Un prince vint un jour participer à un tournoi. Elle le trouva charmant. Lui offrant son écharpe, elle accepta de le voir défendre ses couleurs. Qu’il gagne ou perde, peu importait au fond. Seules comptaient les étoiles qui naissaient dans leurs yeux. A n’en pas douter, ils étaient fort épris.
L’histoire aurait pu connaître une issue heureuse mais les choses se passent rarement comme on s’y attend. Au coeur des marais vivait une vilaine sorcière. Bien que jeune encore, elle était d’une laideur repoussante, à l’image son âme qui était fort noire. Elle aussi avait croisé la route du prince. Elle avait depuis, ancrée en elle, l’obsession de se l’attacher.

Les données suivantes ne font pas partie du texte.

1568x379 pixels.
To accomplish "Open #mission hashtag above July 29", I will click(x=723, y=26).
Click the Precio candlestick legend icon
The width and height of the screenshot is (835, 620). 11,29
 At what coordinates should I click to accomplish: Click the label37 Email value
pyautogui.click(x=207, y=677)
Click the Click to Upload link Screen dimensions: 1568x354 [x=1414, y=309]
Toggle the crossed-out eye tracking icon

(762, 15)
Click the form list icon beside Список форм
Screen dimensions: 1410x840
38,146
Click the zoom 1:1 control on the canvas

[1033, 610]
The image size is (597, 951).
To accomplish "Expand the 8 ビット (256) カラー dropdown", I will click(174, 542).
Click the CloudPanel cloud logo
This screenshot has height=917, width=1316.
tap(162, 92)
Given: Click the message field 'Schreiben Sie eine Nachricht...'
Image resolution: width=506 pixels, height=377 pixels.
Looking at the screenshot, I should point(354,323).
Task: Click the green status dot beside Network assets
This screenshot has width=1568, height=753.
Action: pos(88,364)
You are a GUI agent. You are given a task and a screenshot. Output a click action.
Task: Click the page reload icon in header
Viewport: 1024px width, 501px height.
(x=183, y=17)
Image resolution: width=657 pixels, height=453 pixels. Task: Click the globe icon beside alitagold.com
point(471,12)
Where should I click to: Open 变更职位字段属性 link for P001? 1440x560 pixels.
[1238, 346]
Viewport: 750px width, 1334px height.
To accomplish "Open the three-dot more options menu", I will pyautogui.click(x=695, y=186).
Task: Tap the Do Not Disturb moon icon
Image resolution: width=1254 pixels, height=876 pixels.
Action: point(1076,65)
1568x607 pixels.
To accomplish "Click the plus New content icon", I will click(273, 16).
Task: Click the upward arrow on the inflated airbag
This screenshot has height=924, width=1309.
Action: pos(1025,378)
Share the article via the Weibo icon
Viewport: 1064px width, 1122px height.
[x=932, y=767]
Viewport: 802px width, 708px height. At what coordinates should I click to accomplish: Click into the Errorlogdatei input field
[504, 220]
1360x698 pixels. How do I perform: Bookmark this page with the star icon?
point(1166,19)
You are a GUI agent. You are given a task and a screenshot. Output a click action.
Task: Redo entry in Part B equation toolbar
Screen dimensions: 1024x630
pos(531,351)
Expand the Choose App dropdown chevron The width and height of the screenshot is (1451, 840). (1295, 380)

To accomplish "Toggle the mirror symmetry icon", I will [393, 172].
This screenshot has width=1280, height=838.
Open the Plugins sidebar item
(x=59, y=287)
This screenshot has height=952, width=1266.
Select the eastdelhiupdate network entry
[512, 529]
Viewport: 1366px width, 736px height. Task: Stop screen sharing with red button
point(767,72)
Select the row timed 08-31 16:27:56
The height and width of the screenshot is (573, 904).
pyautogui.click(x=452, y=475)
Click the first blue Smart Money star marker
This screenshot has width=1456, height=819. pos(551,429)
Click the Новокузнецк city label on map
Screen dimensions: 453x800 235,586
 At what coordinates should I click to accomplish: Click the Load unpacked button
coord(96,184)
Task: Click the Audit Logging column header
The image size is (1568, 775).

Quand, par le bouche à oreille, lui parvint la nouvelle elle ne voulut y croire puis laissa exploser sa colère. Son prince et la princesse allaient se marier ! Les hérauts parcouraient la contrée pour l’annoncer à tous. Au château, on préparait une fête d’un faste inégalé de mémoire d’homme. Le royaume s’apprêtait pour les noces !
Mais elle n’allait pas rester là sans rien dire, les bras ballants. C’est sûr, il lui fallait un plan. Quand sa décision fut prise, elle sortit en ricanant le livre aux sortilèges, caché parmi d’autres sur l’étagère. Elle y chercha un moment la formule dont elle avait besoin, la lut attentivement puis rangea soigneusement le livre.
Déguisée en mendiante, elle prit la direction du château.
Elle découvrit les tourtereaux main dans la main près du ruisseau. Ils se murmuraient des mots doux et des secrets pendant que leurs chaperons se promenaient un peu plus loin et que son âme à elle hurlait vengeance.
Voyant combien leur amour rayonnait autour d’eux, elle ne leur proposa même pas quelque sordide marché. Elle traça rapidement en l’air quelques signes cabalistiques devant eux en prononçant une formule dans une langue étrange, connue des seuls initiés.
Dans l’instant, le prince se changea en un affreux corbeau qui alla se percher sur l’épaule de son aimée. Chassé par les suivants, il gagna le couvert des feuillages pour se protéger des projectiles qui volaient dans sa direction. Sa princesse, anéantie, le visage caché dans ses mains, pleurait à lourds sanglots son bonheur envolé.
Profitant de la confusion, la sorcière s’en était retournée, contente du méchant tour qu’elle leur avait joué.
A la tombée du soir, le prince redevint humain. Il se hâta d’aller rejoindre son aimée.
Hélas, il ne trouva qu’un monstre recouvert d’écailles dont la queue fouettait l’air. Ses crocs acérés ne laissaient aucune place au doute quant à leur utilité. Ce n’est qu’à la douceur de son regard et la tristesse qui l’habitait qu’il reconnut celle qu’il aimait.
Les anciens disent qu’ils vivraient toujours, que leur amour aurait tout traversé. Ils attendent, pour trouver le repos, que leur soit accordé le bonheur d’un baiser.